I honestly had no idea such things were possible. Aside from the sheer amazing delight, are there advantages to flapping-wing modes of flight?
It's the future! I think that it would be great for agility, and perhaps to mimic insects so the army can use them covertly.
Or to replace the bees (see "Bees Dying" currently on the HN front page) if/when they go extinct
There must be some, I guess, but certainly not the comfort of possible passengers according to the video.
While I am amazed at the engineering and seriously impressed at what they accomplished, I can't help but watch the video and think that that is one portly-looking dragonfly.
Yep!

Though for a first generation it looks quite good. It is quite functional indeed, and a great achievement for the engineers.

But yes, the tail and head seem to pick up a lot vibration of swinging wings. Can't wait for the next iteration!

Looks like the park of the Permian period will be robotic.
That's a good PR. Instead of paying TV to say "FESTO makes best manufacturing automation devices" in a fancy way, they just dedicated some engineers and some budget to making cool things no-one ever did before.
That's so cool! At 63cm, I wouldn't exactly call it a dragon fly though...A flying squirrel maybe? :D
You must have some weird looking squirrels where you live.
Not exactly where I live, but there's a mountain nearby and I recently happened to go trekking, there were some giant squirrels - At the size of an average puppy dog, or an over-grown cat...
Really old dragonfly: http://en.wikipedia.org/wiki/Meganeura

Meganeura is a genus of extinct insects from the Carboniferous period approximately 300 million years ago, which resembled and are related to the present-day dragonflies. With wingspans of up to 65 cm (25.6 in), M. monyi is one of the largest known flying insect species; the Permian Meganeuropsis permiana is another. Meganeura were predatory, and fed on other insects, and even small amphibians.

Wow!
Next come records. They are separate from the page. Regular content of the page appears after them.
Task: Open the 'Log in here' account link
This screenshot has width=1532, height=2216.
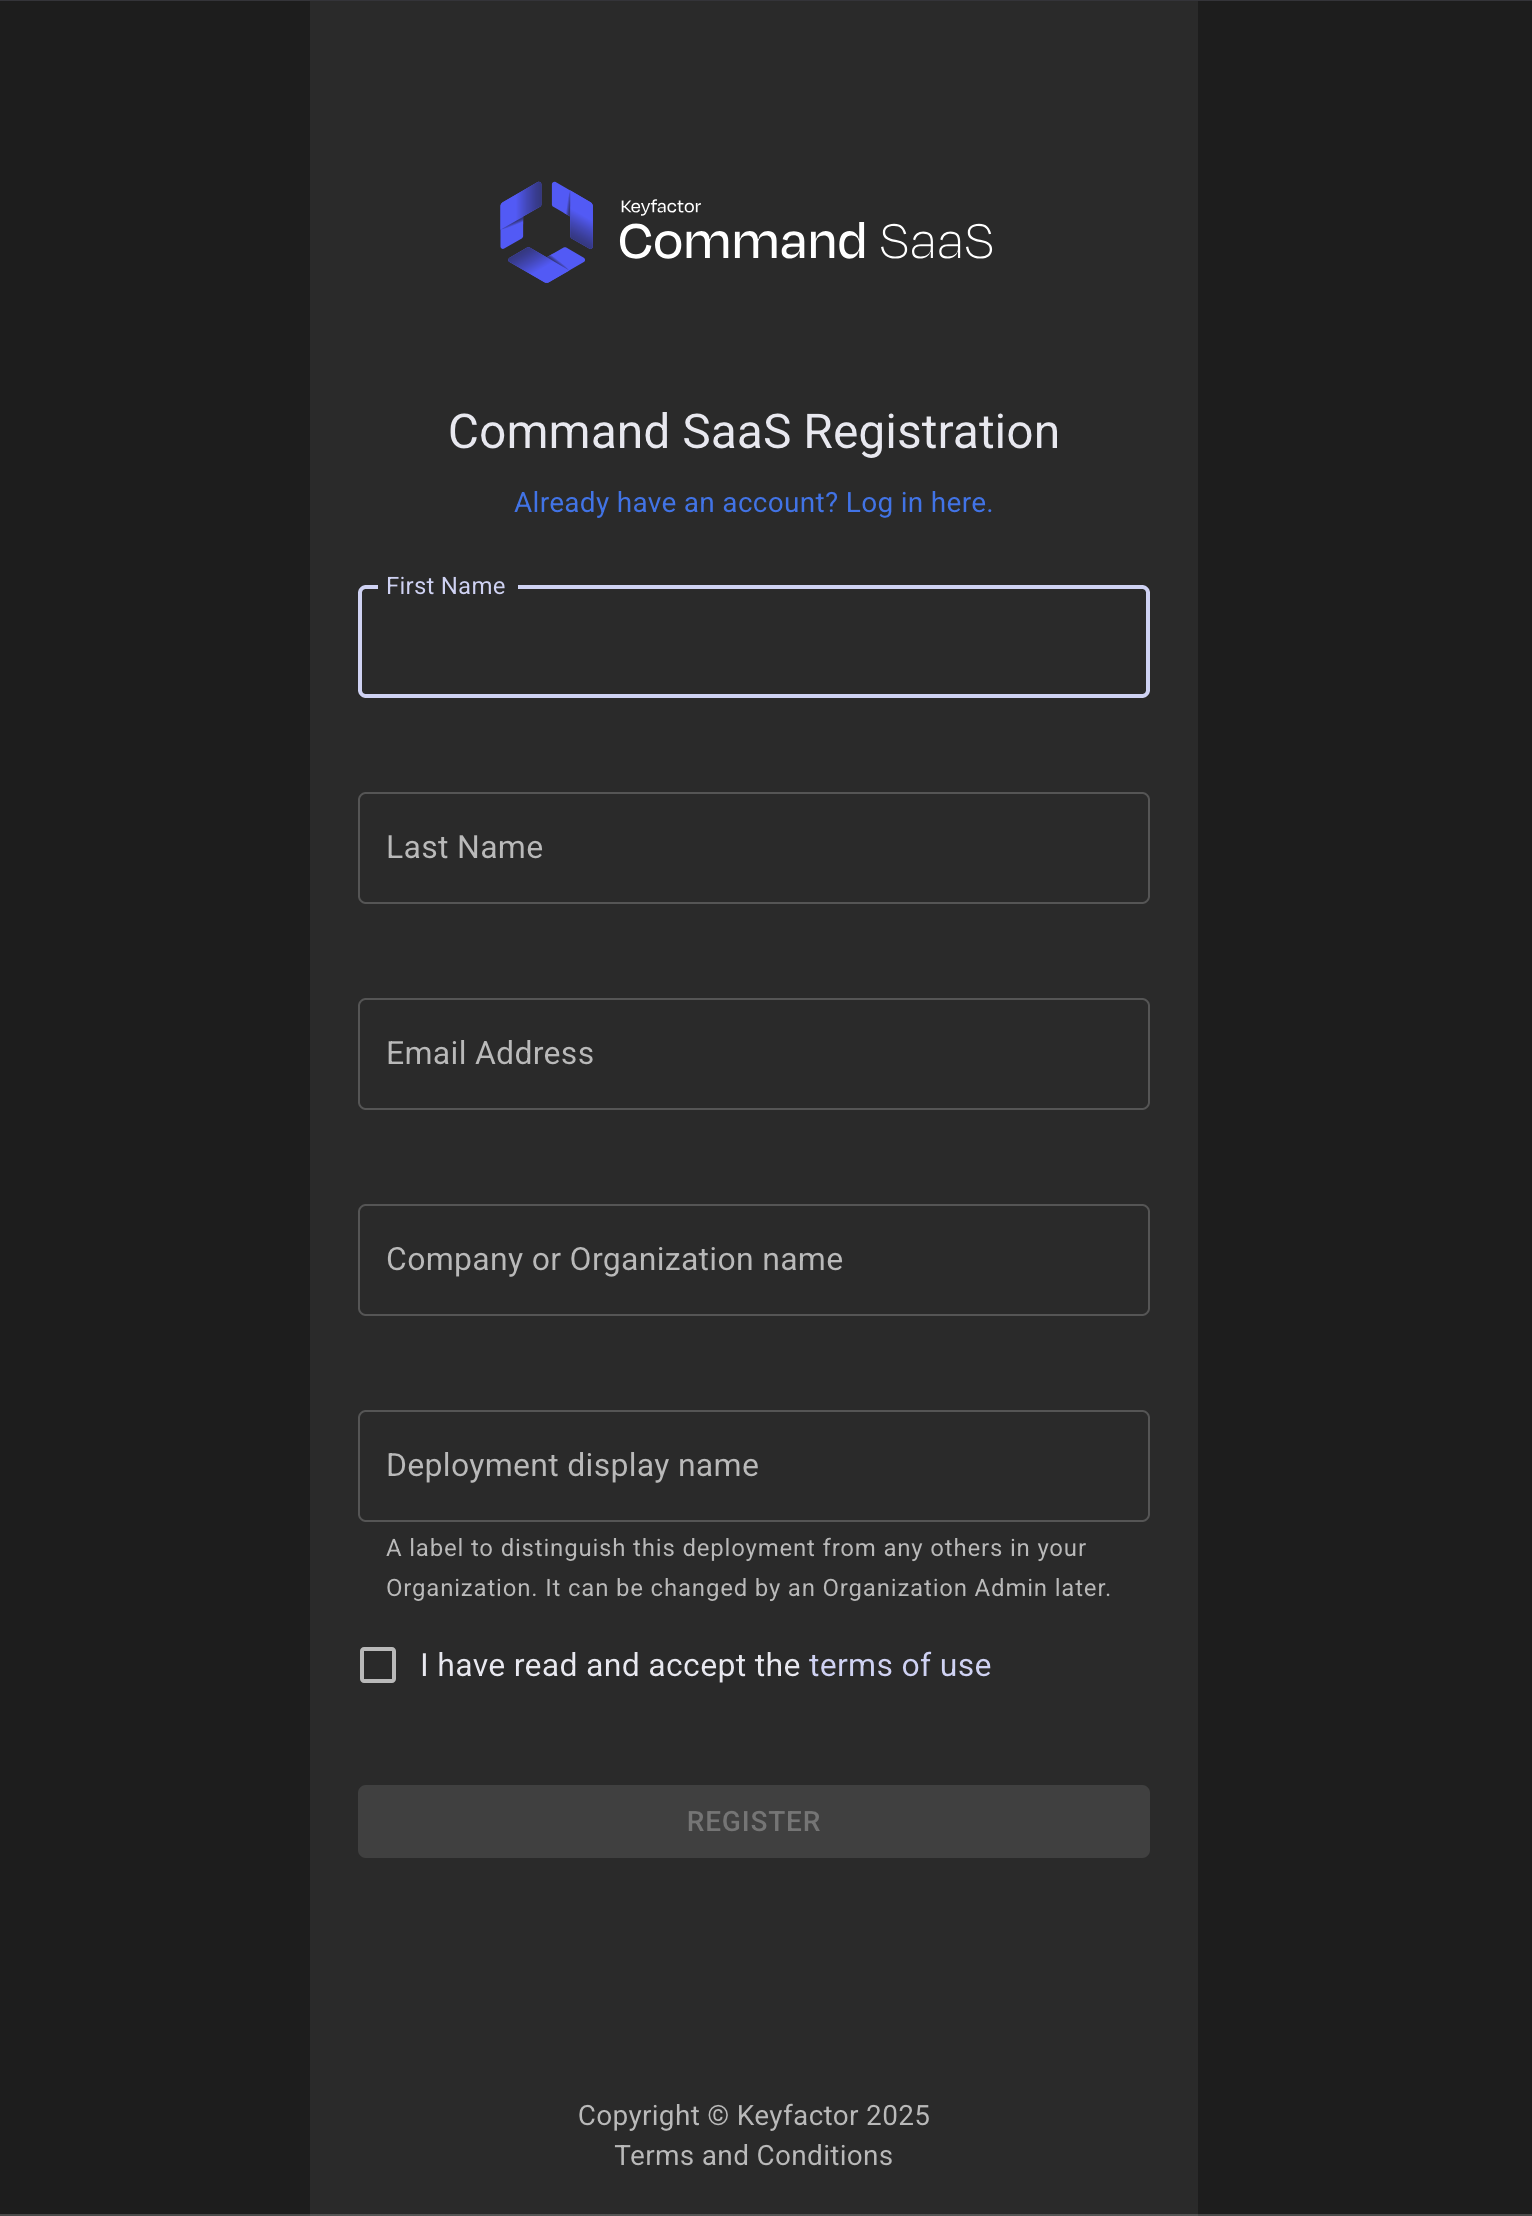Action: click(918, 502)
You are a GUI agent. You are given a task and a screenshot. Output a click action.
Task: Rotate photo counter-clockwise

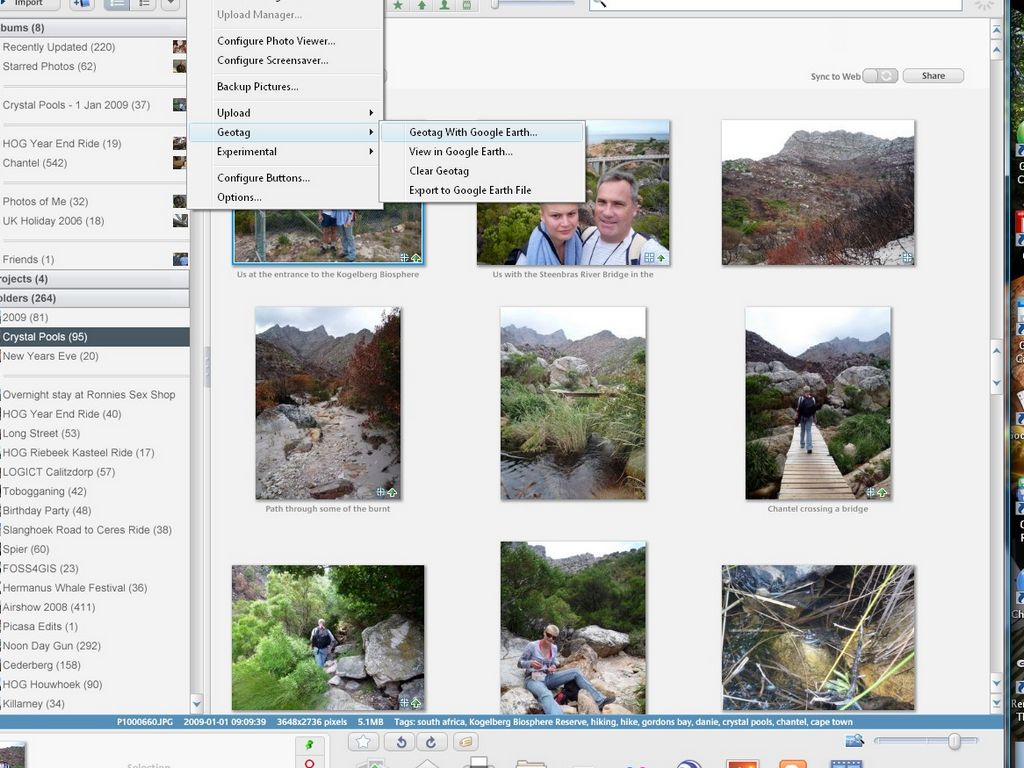401,742
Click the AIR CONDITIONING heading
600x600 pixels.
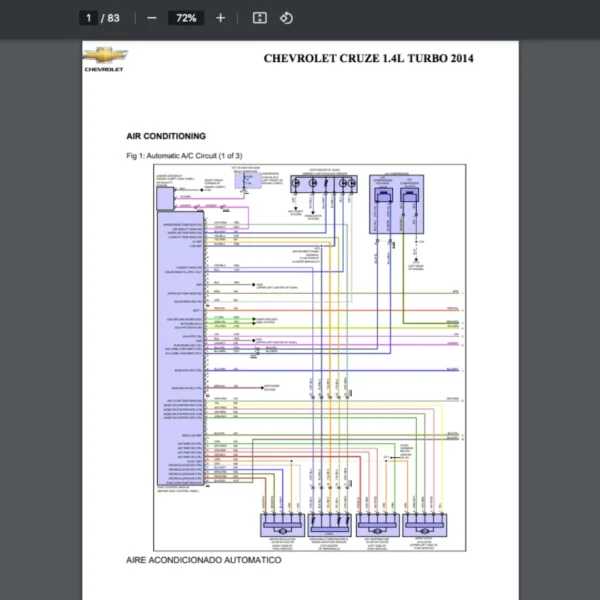[x=166, y=135]
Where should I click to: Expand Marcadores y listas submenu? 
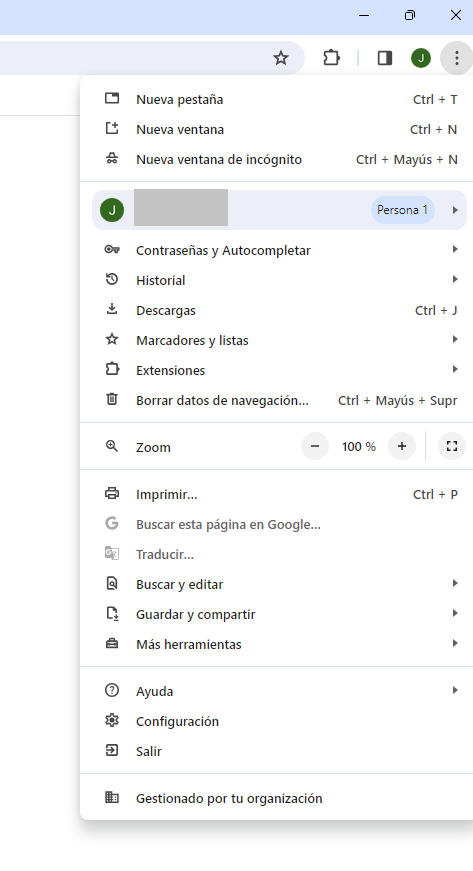click(x=276, y=341)
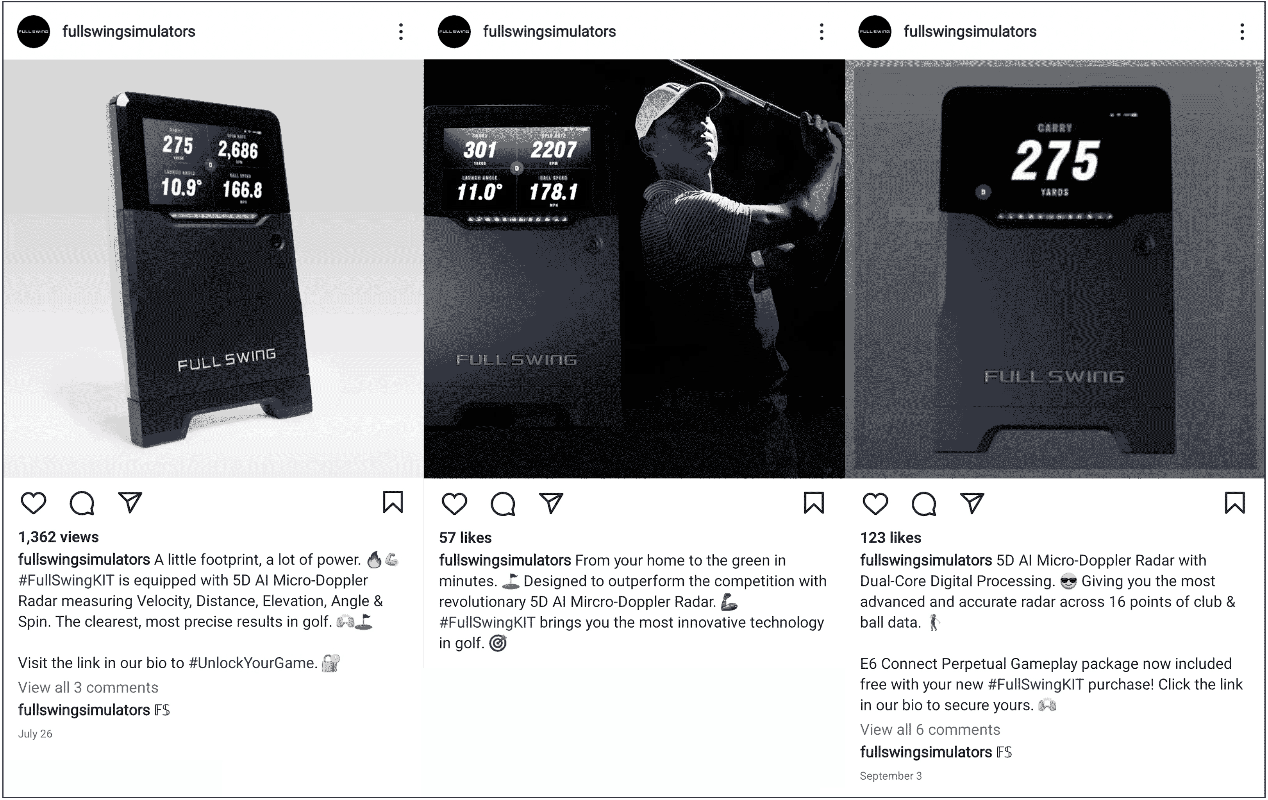Open three-dot menu on the third post
The height and width of the screenshot is (800, 1268).
click(x=1243, y=31)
Thanks for the info..here the dragon flies have a span of maximum say, something under 10 cm...so, was surprised to see something at 63 cm..
Whats really interesting is that the amount of oxygen in the air impacts the size of insects.

There was a study where by increasing the amount of oxygen in the air, in just a few generations, insect were gaining as much as 10% in size.

So what I find interesting is a swarm of these suckers. Put cameras on them and send a small swarm of 40-50 into a building. The fun part would be writing the pathfinding code so that they don't hit eachother.
I wonder how often real life dragonflys hit each other.
Does anyone know what servos they run in these?